→ RECORD EXCERPTS:
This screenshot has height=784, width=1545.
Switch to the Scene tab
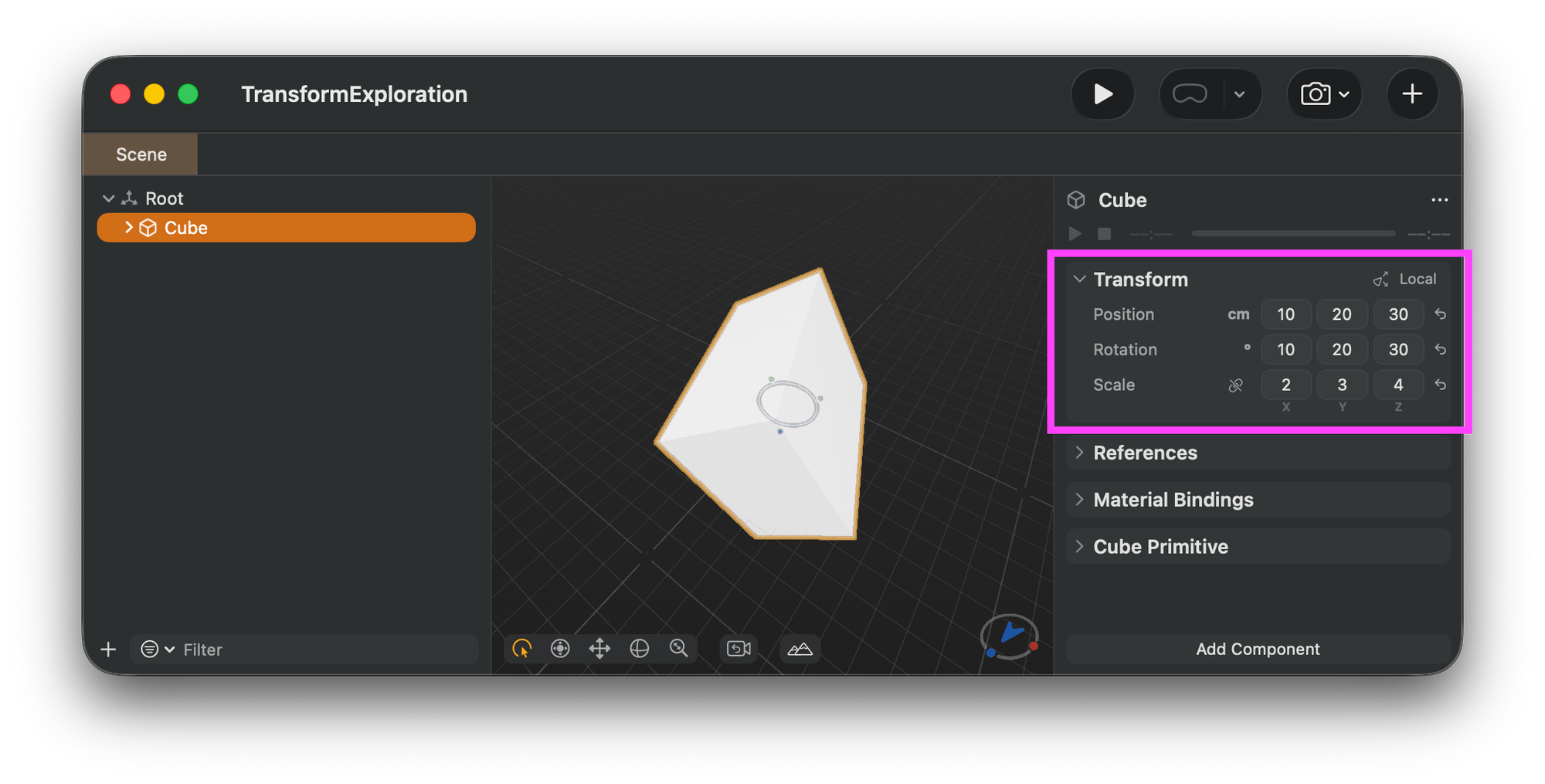pos(141,154)
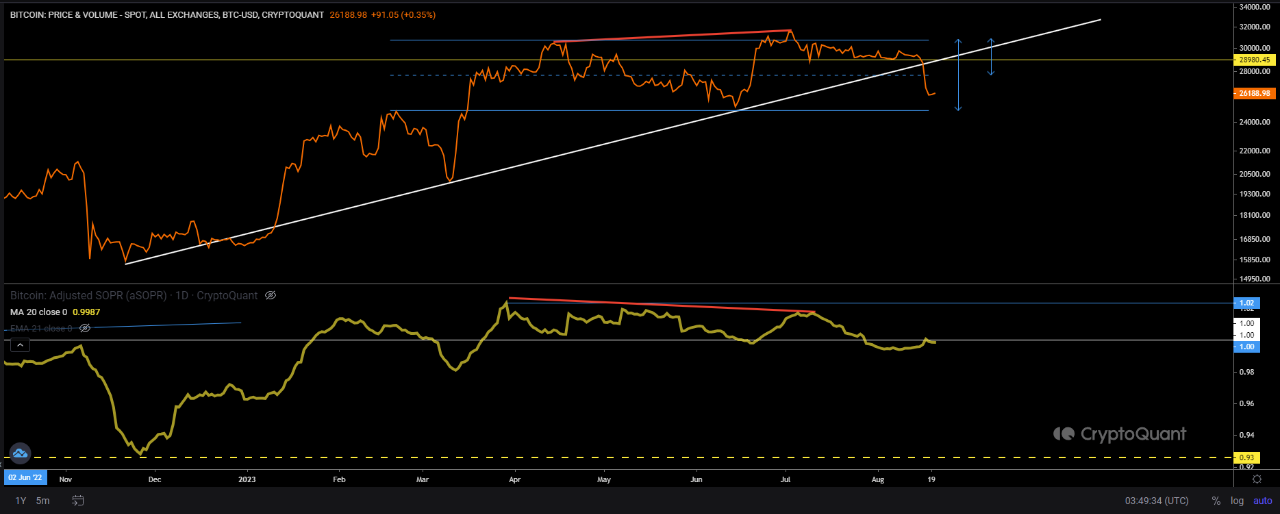Open timezone menu at 03:49:34 (UTC)
Screen dimensions: 1280x514
point(1155,500)
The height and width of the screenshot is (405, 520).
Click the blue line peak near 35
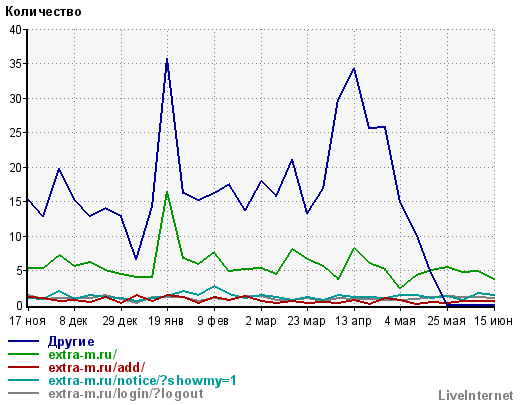167,59
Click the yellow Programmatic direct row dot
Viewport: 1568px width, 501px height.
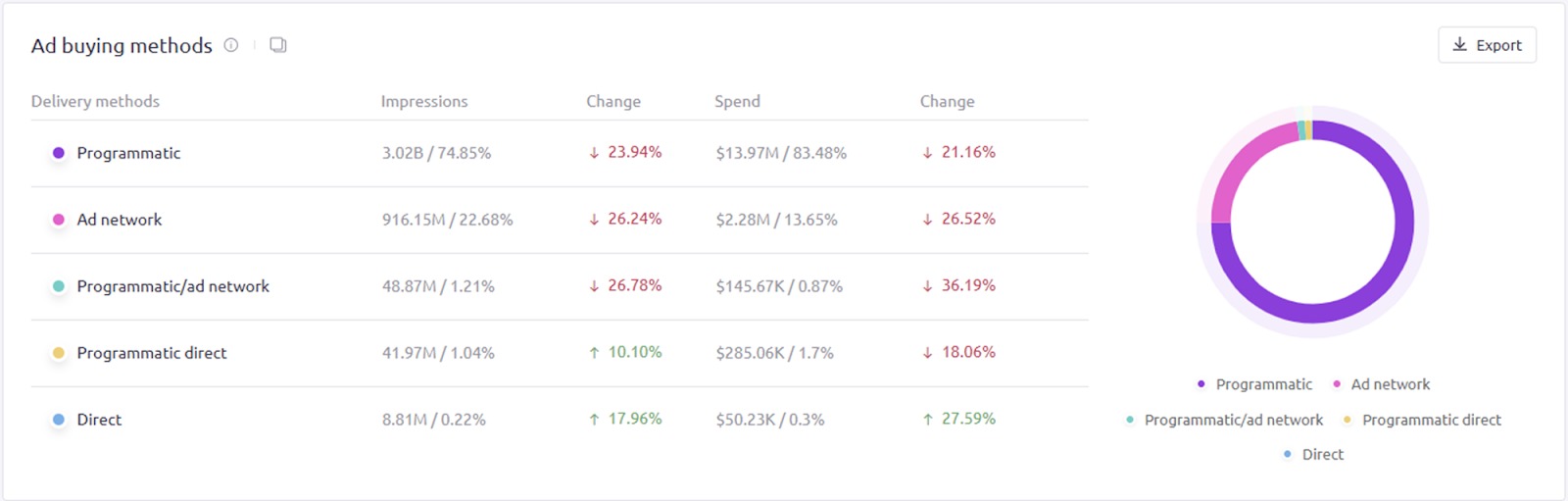[59, 353]
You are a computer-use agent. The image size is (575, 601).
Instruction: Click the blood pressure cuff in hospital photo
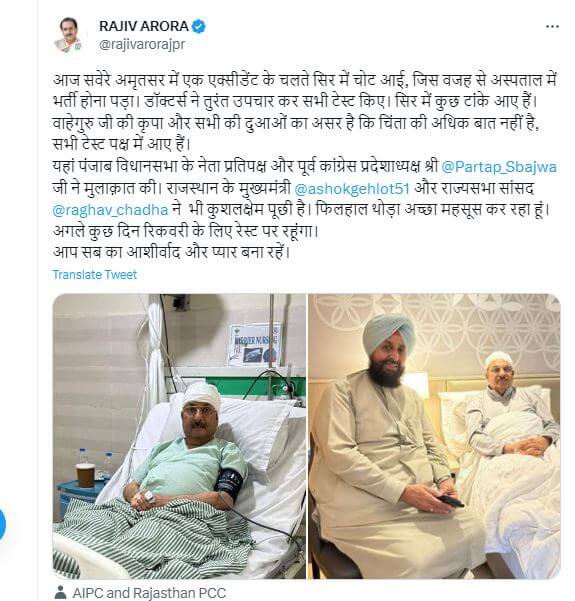coord(229,484)
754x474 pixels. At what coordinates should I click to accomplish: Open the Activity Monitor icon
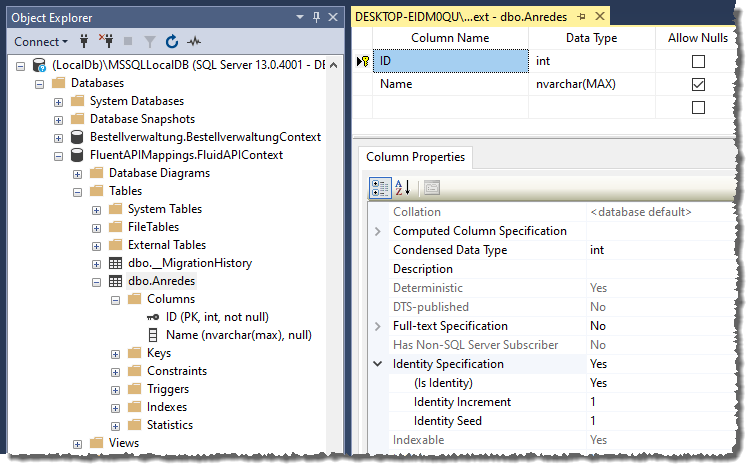pyautogui.click(x=194, y=42)
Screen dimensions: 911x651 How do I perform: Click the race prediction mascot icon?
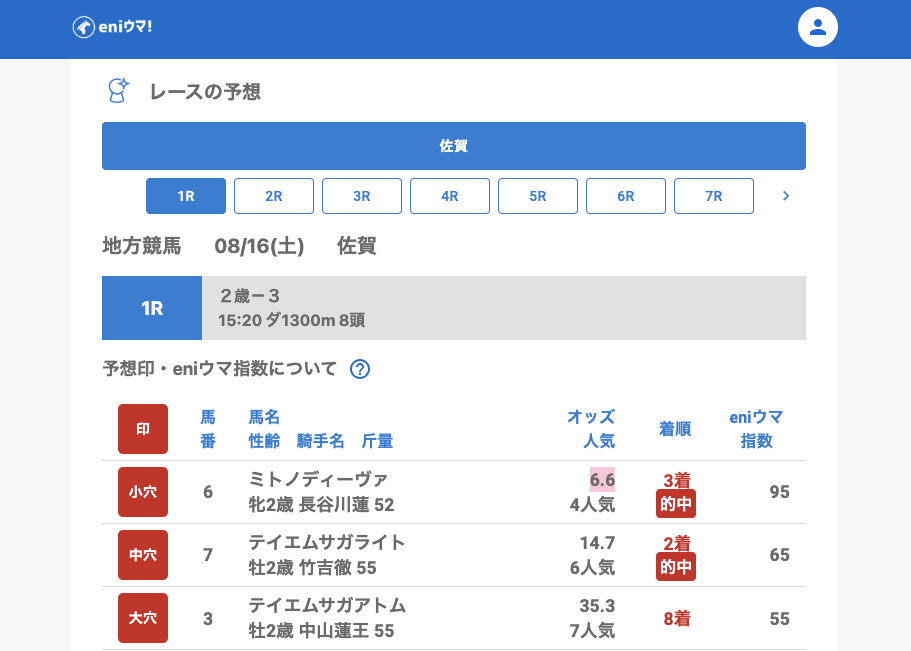[119, 91]
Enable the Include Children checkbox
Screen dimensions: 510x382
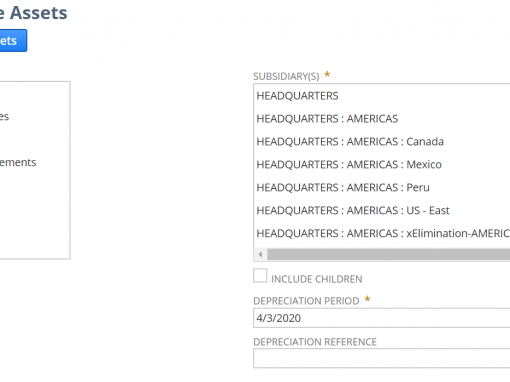click(260, 276)
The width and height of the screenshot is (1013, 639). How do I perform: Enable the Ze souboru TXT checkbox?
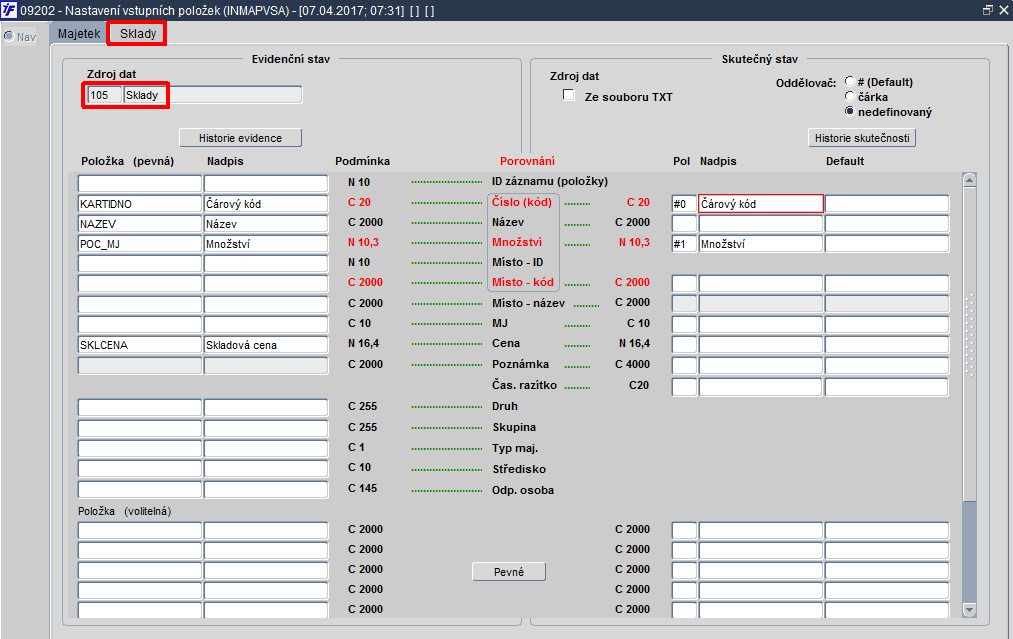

→ SHORT EXERCISE:
Please swap "checkbox" for "check box" throughout the rows above and copy them out again with nothing else changed. Leave out the pictures.

→ FINAL RESULT:
This screenshot has height=784, width=1545.
Switch to the Scene tab
pos(141,154)
Open timezone menu at 03:49:34 (UTC)
Screen dimensions: 1280x514
point(1155,500)
The height and width of the screenshot is (405, 520).
Click the blue line peak near 35
167,59
Click the yellow Programmatic direct row dot
Viewport: 1568px width, 501px height.
[59, 353]
You are a computer-use agent. The image size is (575, 601).
Instruction: Click the blood pressure cuff in hospital photo
coord(229,484)
754x474 pixels. At what coordinates should I click to accomplish: Open the Activity Monitor icon
pyautogui.click(x=194, y=42)
Screen dimensions: 911x651 How do I perform: Click the race prediction mascot icon?
[119, 91]
Enable the Include Children check box
Screen dimensions: 510x382
click(260, 276)
The width and height of the screenshot is (1013, 639). How do I perform: Enable the Ze souboru TXT check box?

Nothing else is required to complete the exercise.